Show every line of the data that contains the string "Expand".

======

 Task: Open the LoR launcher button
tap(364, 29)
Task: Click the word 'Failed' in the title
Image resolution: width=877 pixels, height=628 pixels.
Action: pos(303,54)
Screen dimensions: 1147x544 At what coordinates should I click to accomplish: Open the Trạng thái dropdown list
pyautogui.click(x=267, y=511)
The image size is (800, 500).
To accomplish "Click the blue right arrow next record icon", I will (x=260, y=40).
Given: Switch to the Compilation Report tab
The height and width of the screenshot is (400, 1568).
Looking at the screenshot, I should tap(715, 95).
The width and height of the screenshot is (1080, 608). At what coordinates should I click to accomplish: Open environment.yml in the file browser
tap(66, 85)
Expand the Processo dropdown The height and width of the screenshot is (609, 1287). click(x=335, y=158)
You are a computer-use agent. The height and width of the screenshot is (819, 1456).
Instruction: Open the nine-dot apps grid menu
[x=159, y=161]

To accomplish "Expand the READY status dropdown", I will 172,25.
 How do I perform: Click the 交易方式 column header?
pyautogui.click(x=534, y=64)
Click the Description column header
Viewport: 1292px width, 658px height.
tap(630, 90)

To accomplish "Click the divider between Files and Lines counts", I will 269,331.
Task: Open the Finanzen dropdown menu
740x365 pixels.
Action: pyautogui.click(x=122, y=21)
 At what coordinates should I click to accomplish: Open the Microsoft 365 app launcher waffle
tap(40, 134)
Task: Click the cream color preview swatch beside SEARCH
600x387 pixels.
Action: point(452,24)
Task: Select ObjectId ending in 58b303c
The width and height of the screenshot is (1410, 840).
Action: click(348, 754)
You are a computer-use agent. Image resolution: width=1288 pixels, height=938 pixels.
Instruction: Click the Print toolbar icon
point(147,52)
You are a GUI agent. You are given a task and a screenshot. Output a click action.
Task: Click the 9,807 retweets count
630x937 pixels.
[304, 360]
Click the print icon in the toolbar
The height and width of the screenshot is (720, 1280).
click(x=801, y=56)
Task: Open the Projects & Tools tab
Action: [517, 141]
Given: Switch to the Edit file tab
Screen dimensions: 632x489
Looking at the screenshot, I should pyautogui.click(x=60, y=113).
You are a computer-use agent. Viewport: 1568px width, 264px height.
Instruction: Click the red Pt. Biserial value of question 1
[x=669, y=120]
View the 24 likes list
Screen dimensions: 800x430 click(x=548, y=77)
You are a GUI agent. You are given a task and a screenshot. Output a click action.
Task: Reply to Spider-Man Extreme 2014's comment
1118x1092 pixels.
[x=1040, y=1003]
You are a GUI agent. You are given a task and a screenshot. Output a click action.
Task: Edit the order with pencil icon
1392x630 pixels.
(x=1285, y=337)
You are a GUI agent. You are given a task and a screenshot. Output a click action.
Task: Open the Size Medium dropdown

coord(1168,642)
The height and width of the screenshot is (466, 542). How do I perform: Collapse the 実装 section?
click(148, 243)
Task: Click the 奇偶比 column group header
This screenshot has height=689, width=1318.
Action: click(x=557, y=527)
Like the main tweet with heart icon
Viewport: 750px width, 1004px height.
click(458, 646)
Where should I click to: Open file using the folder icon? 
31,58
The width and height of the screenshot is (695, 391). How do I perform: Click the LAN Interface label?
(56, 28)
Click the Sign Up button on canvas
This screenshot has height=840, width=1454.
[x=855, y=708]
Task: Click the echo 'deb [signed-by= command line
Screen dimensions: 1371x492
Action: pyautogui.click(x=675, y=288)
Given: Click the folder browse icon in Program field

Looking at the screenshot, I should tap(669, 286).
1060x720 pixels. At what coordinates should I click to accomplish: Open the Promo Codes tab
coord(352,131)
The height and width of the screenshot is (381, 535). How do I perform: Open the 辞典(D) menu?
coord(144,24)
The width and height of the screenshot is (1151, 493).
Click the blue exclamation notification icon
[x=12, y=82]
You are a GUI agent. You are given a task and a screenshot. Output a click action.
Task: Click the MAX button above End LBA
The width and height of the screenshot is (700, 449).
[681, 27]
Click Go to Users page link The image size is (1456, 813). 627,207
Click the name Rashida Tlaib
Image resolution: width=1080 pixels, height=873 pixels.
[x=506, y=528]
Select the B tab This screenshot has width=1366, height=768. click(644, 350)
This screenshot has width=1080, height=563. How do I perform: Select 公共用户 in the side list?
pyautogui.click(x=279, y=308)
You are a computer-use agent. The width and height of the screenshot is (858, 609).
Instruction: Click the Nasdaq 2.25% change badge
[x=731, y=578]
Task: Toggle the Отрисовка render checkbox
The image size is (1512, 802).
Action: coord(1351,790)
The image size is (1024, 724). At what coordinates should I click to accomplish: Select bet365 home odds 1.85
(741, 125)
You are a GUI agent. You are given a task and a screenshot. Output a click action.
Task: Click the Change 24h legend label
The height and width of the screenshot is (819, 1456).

======

Task solution:
Expand the Processo dropdown The height and width of the screenshot is (609, 1287). click(x=335, y=158)
To accomplish "Expand the READY status dropdown", I will 172,25.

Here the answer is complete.